Some records
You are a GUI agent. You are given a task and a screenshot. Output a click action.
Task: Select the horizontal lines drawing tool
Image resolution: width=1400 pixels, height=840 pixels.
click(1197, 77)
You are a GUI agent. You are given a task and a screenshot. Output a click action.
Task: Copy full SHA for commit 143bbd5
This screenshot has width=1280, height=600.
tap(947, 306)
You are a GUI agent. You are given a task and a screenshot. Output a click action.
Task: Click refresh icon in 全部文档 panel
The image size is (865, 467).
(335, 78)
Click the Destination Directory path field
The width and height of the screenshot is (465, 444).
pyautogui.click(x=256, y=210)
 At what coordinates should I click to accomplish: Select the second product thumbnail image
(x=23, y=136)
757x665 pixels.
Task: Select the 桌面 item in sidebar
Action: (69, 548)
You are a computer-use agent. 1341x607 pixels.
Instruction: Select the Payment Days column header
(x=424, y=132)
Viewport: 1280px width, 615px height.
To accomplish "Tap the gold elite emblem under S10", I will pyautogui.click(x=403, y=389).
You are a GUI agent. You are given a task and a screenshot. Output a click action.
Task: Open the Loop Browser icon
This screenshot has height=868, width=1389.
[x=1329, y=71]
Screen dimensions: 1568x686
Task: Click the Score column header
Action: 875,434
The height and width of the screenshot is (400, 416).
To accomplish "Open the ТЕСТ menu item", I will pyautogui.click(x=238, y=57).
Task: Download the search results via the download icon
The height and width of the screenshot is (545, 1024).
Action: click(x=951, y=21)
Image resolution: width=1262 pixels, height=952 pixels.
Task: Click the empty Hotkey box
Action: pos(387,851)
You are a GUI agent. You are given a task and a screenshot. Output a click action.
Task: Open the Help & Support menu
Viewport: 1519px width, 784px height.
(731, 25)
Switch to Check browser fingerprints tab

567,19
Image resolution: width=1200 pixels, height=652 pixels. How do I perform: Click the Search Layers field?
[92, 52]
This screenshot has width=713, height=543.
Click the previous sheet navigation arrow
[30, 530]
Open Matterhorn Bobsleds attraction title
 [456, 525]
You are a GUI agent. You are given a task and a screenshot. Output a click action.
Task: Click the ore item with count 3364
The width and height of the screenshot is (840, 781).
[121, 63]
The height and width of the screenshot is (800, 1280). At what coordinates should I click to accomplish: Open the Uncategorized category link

| Written problem |
Rewrite every line of the entries above as a JSON list of strings, one string per line, with blank lines left out.

| Solution to the exercise |
[
  "You are a GUI agent. You are given a task and a screenshot. Output a click action.",
  "Task: Select the horizontal lines drawing tool",
  "Image resolution: width=1400 pixels, height=840 pixels.",
  "click(1197, 77)",
  "You are a GUI agent. You are given a task and a screenshot. Output a click action.",
  "Task: Copy full SHA for commit 143bbd5",
  "This screenshot has width=1280, height=600.",
  "tap(947, 306)",
  "You are a GUI agent. You are given a task and a screenshot. Output a click action.",
  "Task: Click refresh icon in 全部文档 panel",
  "The image size is (865, 467).",
  "(335, 78)",
  "Click the Destination Directory path field",
  "The width and height of the screenshot is (465, 444).",
  "pyautogui.click(x=256, y=210)",
  " At what coordinates should I click to accomplish: Select the second product thumbnail image",
  "(x=23, y=136)",
  "757x665 pixels.",
  "Task: Select the 桌面 item in sidebar",
  "Action: (69, 548)",
  "You are a computer-use agent. 1341x607 pixels.",
  "Instruction: Select the Payment Days column header",
  "(x=424, y=132)",
  "Viewport: 1280px width, 615px height.",
  "To accomplish \"Tap the gold elite emblem under S10\", I will pyautogui.click(x=403, y=389).",
  "You are a GUI agent. You are given a task and a screenshot. Output a click action.",
  "Task: Open the Loop Browser icon",
  "This screenshot has height=868, width=1389.",
  "[x=1329, y=71]",
  "Screen dimensions: 1568x686",
  "Task: Click the Score column header",
  "Action: 875,434",
  "The height and width of the screenshot is (400, 416).",
  "To accomplish \"Open the ТЕСТ menu item\", I will pyautogui.click(x=238, y=57).",
  "Task: Download the search results via the download icon",
  "The height and width of the screenshot is (545, 1024).",
  "Action: click(x=951, y=21)",
  "Image resolution: width=1262 pixels, height=952 pixels.",
  "Task: Click the empty Hotkey box",
  "Action: pos(387,851)",
  "You are a GUI agent. You are given a task and a screenshot. Output a click action.",
  "Task: Open the Help & Support menu",
  "Viewport: 1519px width, 784px height.",
  "(731, 25)",
  "Switch to Check browser fingerprints tab",
  "567,19",
  "Image resolution: width=1200 pixels, height=652 pixels. How do I perform: Click the Search Layers field?",
  "[92, 52]",
  "This screenshot has width=713, height=543.",
  "Click the previous sheet navigation arrow",
  "[30, 530]",
  "Open Matterhorn Bobsleds attraction title",
  " [456, 525]",
  "You are a GUI agent. You are given a task and a screenshot. Output a click action.",
  "Task: Click the ore item with count 3364",
  "The width and height of the screenshot is (840, 781).",
  "[121, 63]",
  "The height and width of the screenshot is (800, 1280). At what coordinates should I click to accomplish: Open the Uncategorized category link"
]